Again, I normally roll-crimp, but I believe I can taper-crimp with my Lee bullet seating die. According to Lee's instructions, the die is to be screwed in until it touches the shell-holder, then backed out three full turns (plus an additional two turns for 357 Magnum). The instructions indicate it can be screwed in further for an increasing degree of crimp. I found testing an empty case that it must be turned-out nearly four full turns before it won't crimp the case. If I have it backed out 3 and 2/3rd's turns, it will just taper the mouth of an empty case.

If I try to seat a bullet at that setting, the case will slightly buckle. I see that if I try to crimp a flared mouth without a bullet it buckles. But I can push a resized case that is not flared into the crimping part of the die. I've tried to minimize the flare or mouth expansion as much as possible. Still, I get case buckling below the bullet unless my die is backed out at least 4 full turns where I cannot see it is crimping at all.

If I had a bullet puller, I could increase the crimp until I saw some damage from compression or denting and then back it off until it no longer damaged the bullet.
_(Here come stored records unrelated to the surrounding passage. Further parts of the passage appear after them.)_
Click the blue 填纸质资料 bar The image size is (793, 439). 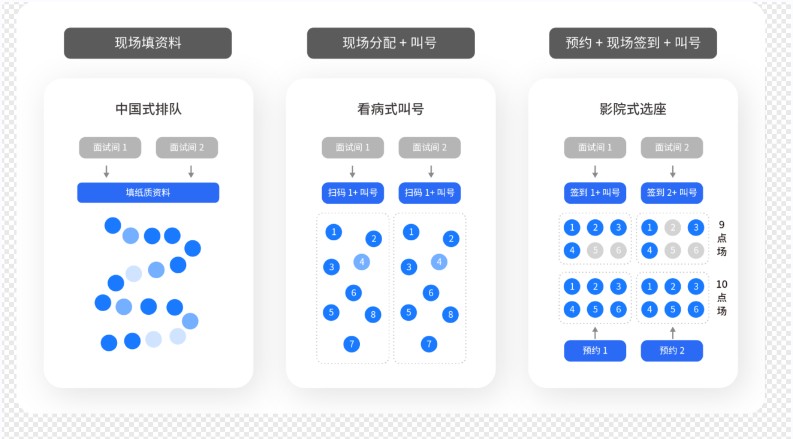click(148, 192)
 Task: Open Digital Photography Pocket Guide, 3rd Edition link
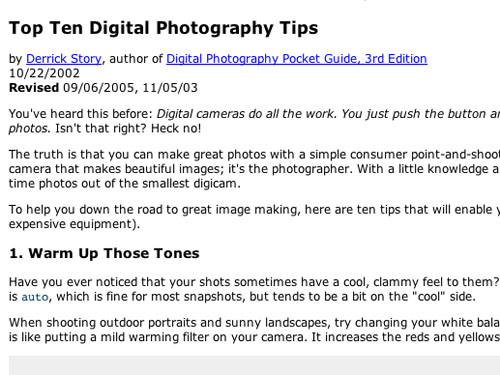pos(297,59)
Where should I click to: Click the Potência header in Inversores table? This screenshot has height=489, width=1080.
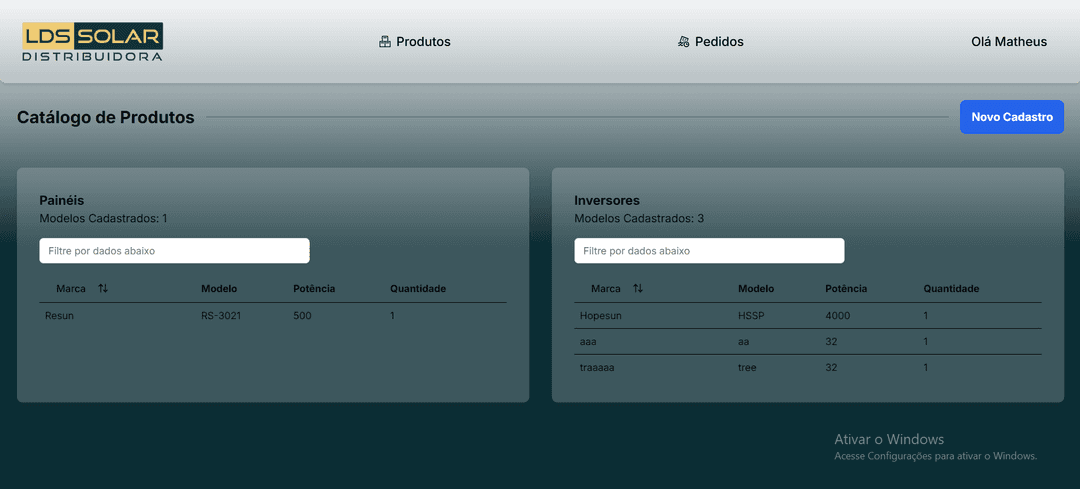(846, 289)
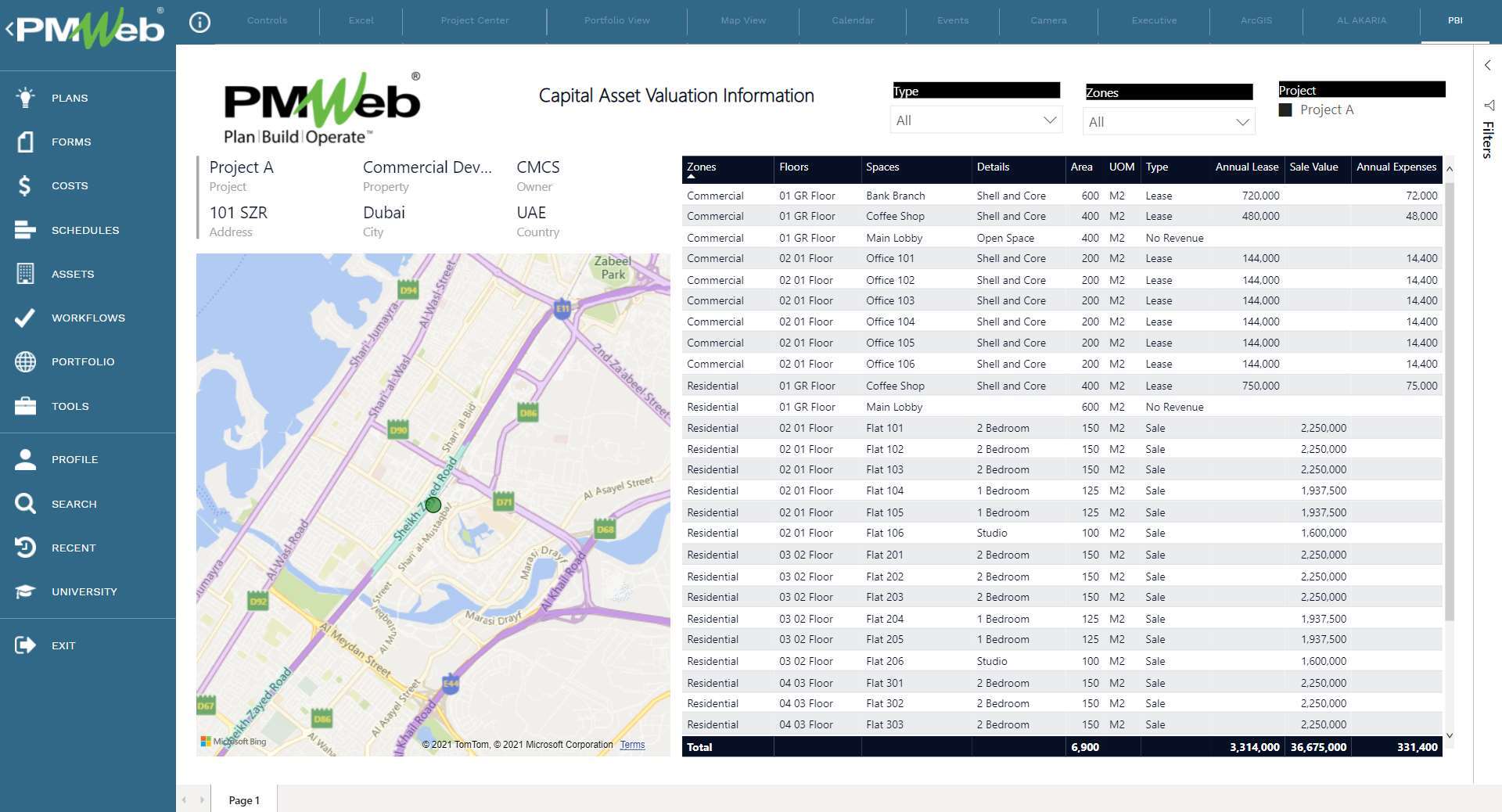1502x812 pixels.
Task: Select the Page 1 report tab
Action: (x=244, y=800)
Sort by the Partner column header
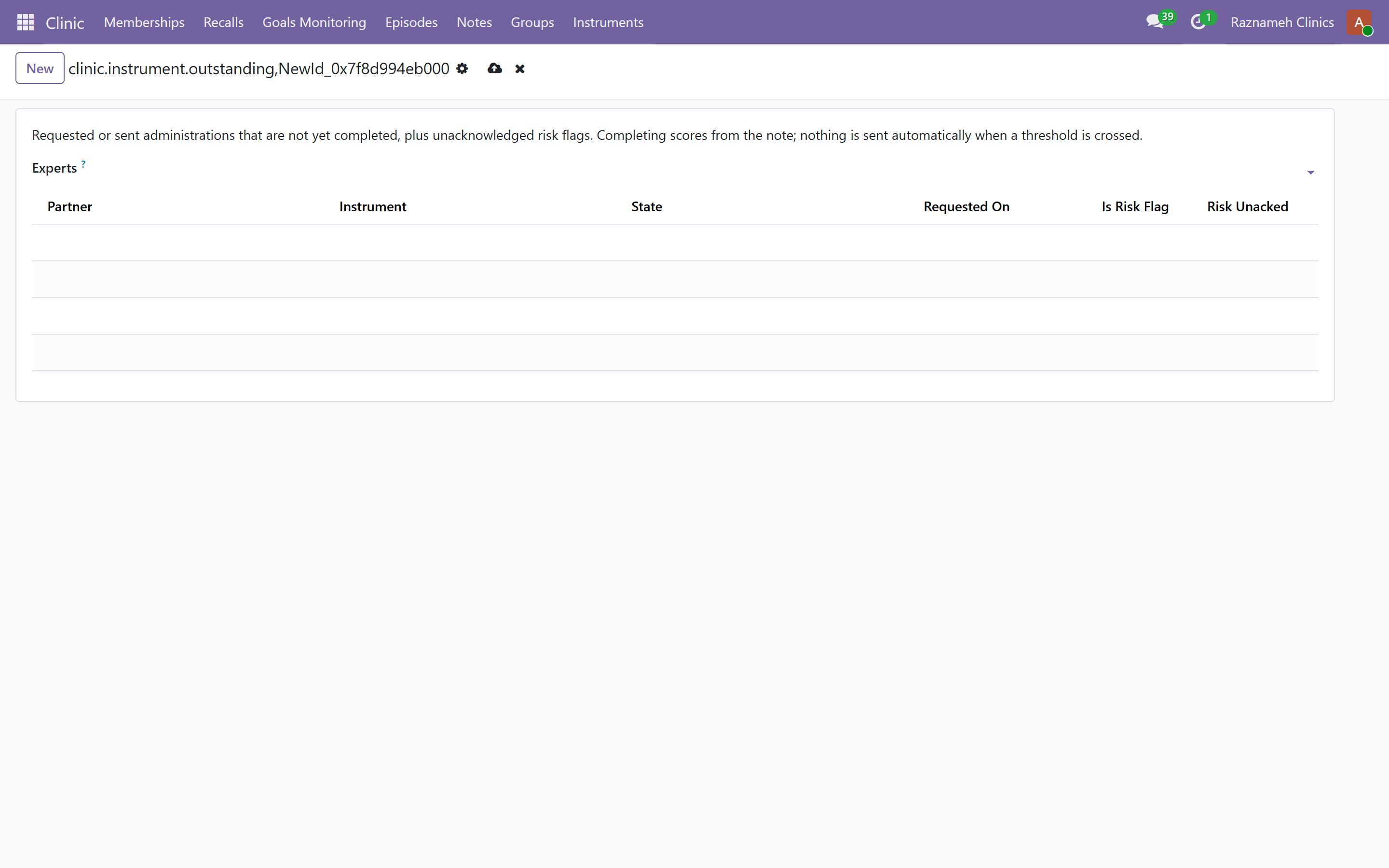Screen dimensions: 1389x868 click(69, 207)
But it seems to adjust the die for any amount of taper crimp results in damaged cases.

Should I just load them with practically no crimp and just the tension from the resized case?

They'll be fired from a heavy gun and I'm not too concerned about crimp jump, but I do intend to use a ball powder that works best with a strong rolled-crimp when using cast or plated bullets. I'm hoping the hard Sinterfire bullet will give me a little more start pressure than cast, but if I can't get a consistent burn then I have a flake powder I can fall back on.

I only have 2000 of these to load and I'm hoping to avoid as much waste as possible.